Mounted at /content/drive


##Copy image từ folder gốc qua drive riêng theo format folder của yolo/coco dataset

In [None]:
import os
import pandas as pd
import requests
import random
from sklearn.model_selection import train_test_split

# Paths and configurations
csv_path = "/content/UpdatedCarDataset.csv"  # Replace with your CSV file path
output_dir = "/content/drive/MyDrive/yolov11_car"
old_path = "/content/drive/MyDrive/Public"  # Replace with your base path
images_dir = os.path.join(output_dir, "images")
train_test_split_ratio = 0.8
images_per_label = 500

# Create directories
os.makedirs(output_dir, exist_ok=True)
os.makedirs(images_dir, exist_ok=True)

# Read CSV file without headers
df = pd.read_csv(csv_path, header=None, names=["path", "label"])
df['label'] = df['label'].astype(str)

# Function to copy an image
def copy_image(src, dest):
    try:
        if os.path.exists(src):
            os.makedirs(os.path.dirname(dest), exist_ok=True)
            with open(src, "rb") as fsrc, open(dest, "wb") as fdest:
                fdest.write(fsrc.read())
            return True
    except Exception as e:
        print(f"Failed to copy {src}: {e}")
    return False

# Process each label
for label in df['label'].unique():
    print(f"Processing label: {label}")
    label_df = df[df['label'] == label]
    label_output_dir = os.path.join(images_dir, label)
    os.makedirs(label_output_dir, exist_ok=True)

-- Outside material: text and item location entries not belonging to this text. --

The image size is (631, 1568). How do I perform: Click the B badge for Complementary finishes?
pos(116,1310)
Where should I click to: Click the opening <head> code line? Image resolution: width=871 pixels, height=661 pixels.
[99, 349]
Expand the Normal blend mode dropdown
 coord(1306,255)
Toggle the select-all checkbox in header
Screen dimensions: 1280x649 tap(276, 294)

    # Copy images for the label
    copied_images = 0
    for _, row in label_df.iterrows():
        if copied_images >= images_per_label:
            break
        relative_path = row['path']
        full_path = os.path.join(old_path, relative_path)  # Construct full path
        output_path = os.path.join(label_output_dir, f"{copied_images}.jpg")
        if copy_image(full_path, output_path):
            copied_images += 1

    print(f"Copied {copied_images} images for label: {label}")

# Split into train and test datasets
for label in os.listdir(images_dir):
    label_path = os.path.join(images_dir, label)
    images = os.listdir(label_path)
    train, test = train_test_split(images, train_size=train_test_split_ratio, random_state=42)

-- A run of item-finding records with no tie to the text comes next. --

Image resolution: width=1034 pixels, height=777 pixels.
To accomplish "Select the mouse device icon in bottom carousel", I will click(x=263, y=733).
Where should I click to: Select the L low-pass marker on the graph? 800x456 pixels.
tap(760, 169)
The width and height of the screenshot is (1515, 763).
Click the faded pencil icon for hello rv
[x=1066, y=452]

    # Create train/test directories
    train_dir = os.path.join(output_dir, "train", label)
    test_dir = os.path.join(output_dir, "test", label)
    os.makedirs(train_dir, exist_ok=True)
    os.makedirs(test_dir, exist_ok=True)

    # Move files to train/test directories
    for img in train:
        os.rename(os.path.join(label_path, img), os.path.join(train_dir, img))
    for img in test:
        os.rename(os.path.join(label_path, img), os.path.join(test_dir, img))

print("Data preparation completed.")


Processing label: 0
Copied 500 images for label: 0
Processing label: 1
Copied 500 images for label: 1
Processing label: 2
Copied 500 images for label: 2
Processing label: 3
Copied 500 images for label: 3
Processing label: 4
Copied 500 images for label: 4
Processing label: 5
Copied 500 images for label: 5
Processing label: 6
Copied 500 images for label: 6
Processing label: 7
Copied 500 images for label: 7
Processing label: 8
Copied 500 images for label: 8
Data preparation completed.


##Lọc các ảnh bị lỗi và lưu các ảnh bình thường vào UpdatedCarDataset

In [None]:
import os
import pandas as pd
from PIL import Image

def filter_png_or_invalid_images(image_dir, csv_path):
    # Load the CSV file
    df = pd.read_csv(csv_path, header=None, names=["image_path", "label"])

    # Create a list to store valid rows
    valid_rows = []

    for _, row in df.iterrows():
        img_path = os.path.join(image_dir, row["image_path"])
        try:
            with Image.open(img_path) as img:
                img.verify()  # Verify the image integrity
                if img.format != 'PNG':  # Keep non-PNG valid images
                    valid_rows.append(row)
        except Exception:
            # Skip rows corresponding to invalid images
            pass

    # Create a new DataFrame with valid rows
    updated_df = pd.DataFrame(valid_rows, columns=["image_path", "label"])
    return updated_df

# Example usage
image_dir = "/kaggle/input/car-brand/Public/Public"  # Update this path
csv_path = "/kaggle/input/car-brand/CarDataset.csv"  # Update this path

updated_df = filter_png_or_invalid_images(image_dir, csv_path)

# Display or save the DataFrame (optional)
print(updated_df.head())
# Optionally save to an output file in a writable directory
# updated_df.to_csv("/kaggle/working/UpdatedCarDataset.csv", header=False, index=False)


In [None]:
# Save the updated DataFrame to a CSV file in a writable location
output_csv_path = "/kaggle/working/UpdatedCarDataset.csv"
updated_df.to_csv(output_csv_path, header=False, index=False)

print(f"Updated CSV saved to: {output_csv_path}")